Turkle refers to theologian Martin Buber’s “I-Thou” understanding of relationship in describing the interactions she observed between people and Cog. Since the robot has a face, makes eye contact, and follows movement, there is physical similarity to the human—but not, she insists, a symmetry. Instead of the person giving commands and the robot executing them, we enter into a type of half-way conversation with our devices. Apple’s Siri and Amazon’s Alexa are examples of this hybrid back-and-forth that is not merely mechanical, but also not human. We have started to mistake interaction with kinship, letting ourselves believe that “people are not so different from robots [and] robots are not so different from people.” Once this idea is accepted (usually unconsciously), human beings will go to great lengths to keep this belief intact. When the inventor of Cog wanted to show a group of children that the robot is only a machine, he switched it off, effectively turning the animated humanoid into a limp puppet. The children were dismayed and solicitous, speaking of Cog as being wounded. (Turkle likens this to turning the boy Pinocchio back into a wooden doll.) Lifelike behavior is no longer seen as a deception, as something a machine acts out or has as a program; life-like behavior in robots is now preferred to actual mechanical behavior in robots or the real-life behavior of human beings.

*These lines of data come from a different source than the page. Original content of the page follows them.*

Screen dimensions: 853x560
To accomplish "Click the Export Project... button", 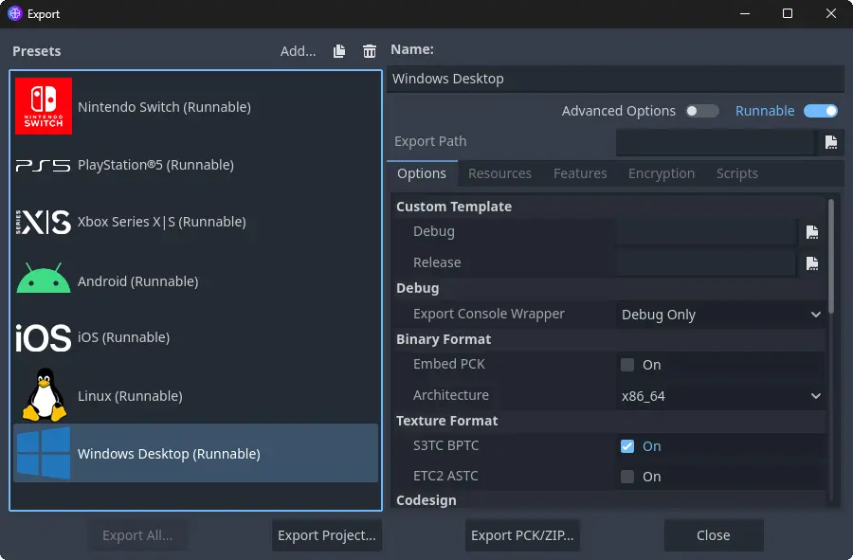I will click(326, 535).
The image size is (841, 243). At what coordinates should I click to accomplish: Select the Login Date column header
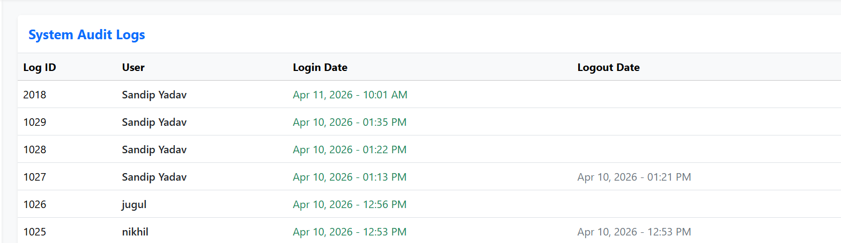click(320, 68)
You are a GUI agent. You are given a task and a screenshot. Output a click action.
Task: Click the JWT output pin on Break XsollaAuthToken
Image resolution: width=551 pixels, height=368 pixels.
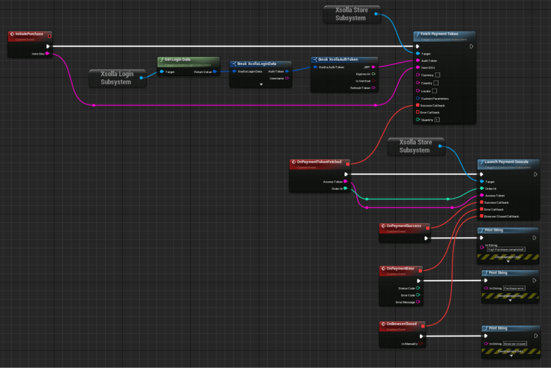[373, 67]
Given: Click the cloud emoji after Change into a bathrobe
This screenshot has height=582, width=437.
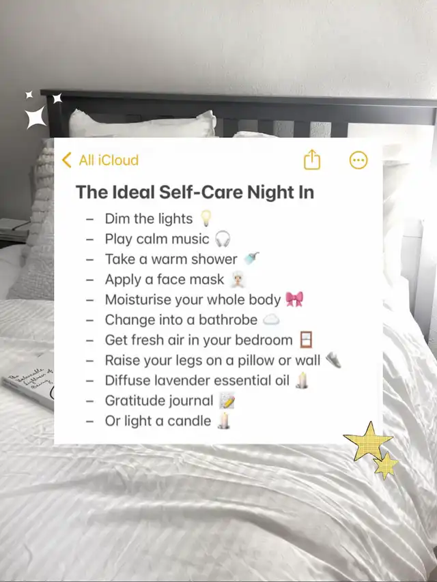Looking at the screenshot, I should (x=271, y=319).
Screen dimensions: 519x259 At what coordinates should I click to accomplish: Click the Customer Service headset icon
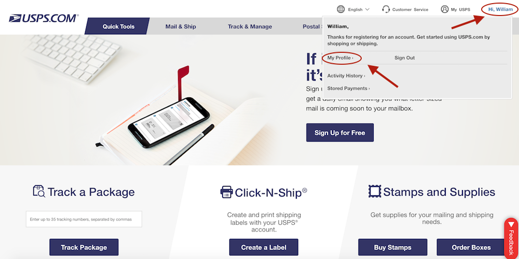(386, 9)

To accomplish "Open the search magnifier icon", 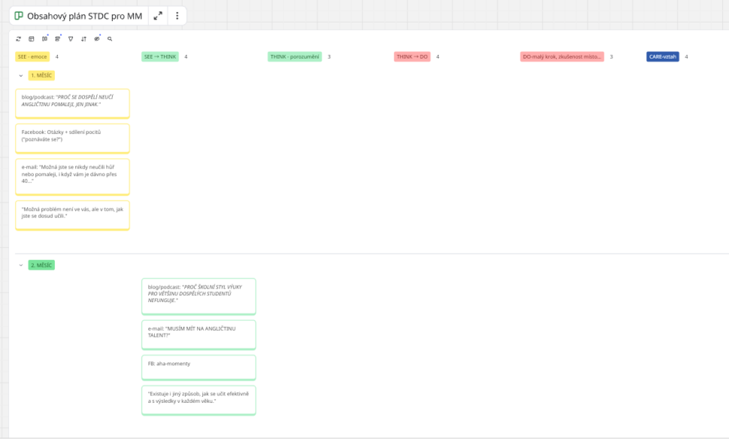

When she wrote Alone Together in 2011, Turkle divided the book into two sections: the hardware of robots and the software of networking. But in the 2017 preface, she realized that making distinctions between them is a moot point: whether hardware or software, in both cases human beings are interacting with machinery. Whether it’s due to the speed of advancing technology or 21st century man’s wholehearted embrace of digital culture, the distinction between hardware and software has really become superfluous. We carry our robots in our back pockets. In social computing, “conversations turn into mere connections,” and the hardware has “exploded far beyond the robotic into the world of apps.” Our smartphones allow us to be physically present, but we are constantly absent mentally and emotionally. We sit with our families at our dining room tables, each immersed in a separate world, living “alone together.”

Without being shrill, Turkle urges the reader to consider the implications of accepting mere information in place of real knowledge, of trading in human empathy for mechanical distraction. She is concerned that we believe the lie that we need technology to free us from a situation technology itself has created. But “we,” she insists, “are the empathy app.” Alone Together is an essential read, not only because it is thoughtful, articulate, and thoroughly researched, but because the author insists on thinking through a new understanding of what it means to be human in a new world together.

Colet C. Bostick is a writer and editor living in Damascus, Maryland.